Let's get letters straight (and ignore the problem statement that uses them in a different, less common way).

N is the dimension of the board. The algorithm mentioned above is (most probably) O(N^2) in this N, not in the number of rectangles :P Let the number of rectangles be R.

I'm not sure about an O(N^2) algorithm in this case (when the matrix in the input is given in a "compressed" way as a union of rectangles). You probably could beat it to some O(R^2 log R) using sweeping, but this would be too complicated to write in a contest.

Let's start by actually filling the board with zeroes and ones by drawing all the rectangles. This takes time O(RN^2) and is the most expensive part of our algorithm.

We are left with a classical problem: finding the largest rectangle of zeroes in a matrix.
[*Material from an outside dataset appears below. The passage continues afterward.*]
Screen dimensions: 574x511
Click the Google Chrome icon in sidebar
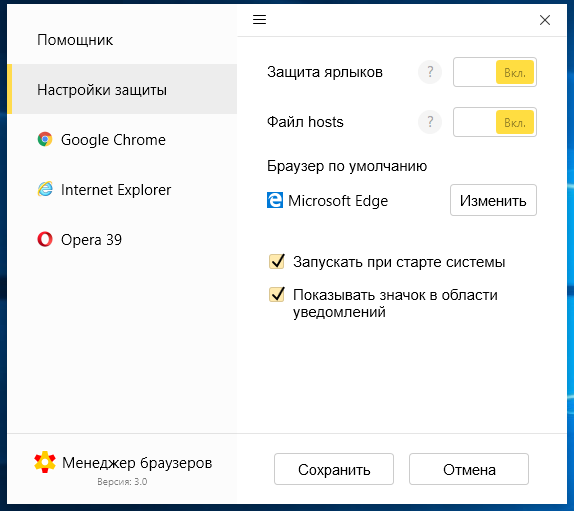[x=45, y=139]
This can be done in O(N^2).

We will use DP. One possibility: For each square compute the following three numbers:
H[x][y] -- height -- if I start at [x,y] and go upwards, how many 0 do I find before the first 1?
L[x][y] -- left -- how far to the left can I extend a rectangle with bottom right corner at [x,y] and height H[x][y]?
R[x][y] -- right -- the same in the opposite direction

You compute these values with growing x. For a fixed x first you compute H[x][y] for all y (this is trivial), then in one left-to-right pass you compute L[x][y] for all y and finally you compute R[x][y] in the opposite direction. This can also be done in a very simple way, but I don't want to give away everything at once ;)

The solution is then max_{x,y} ( H[x][y] * ( L[x][y] + R[x][y] + 1 ) )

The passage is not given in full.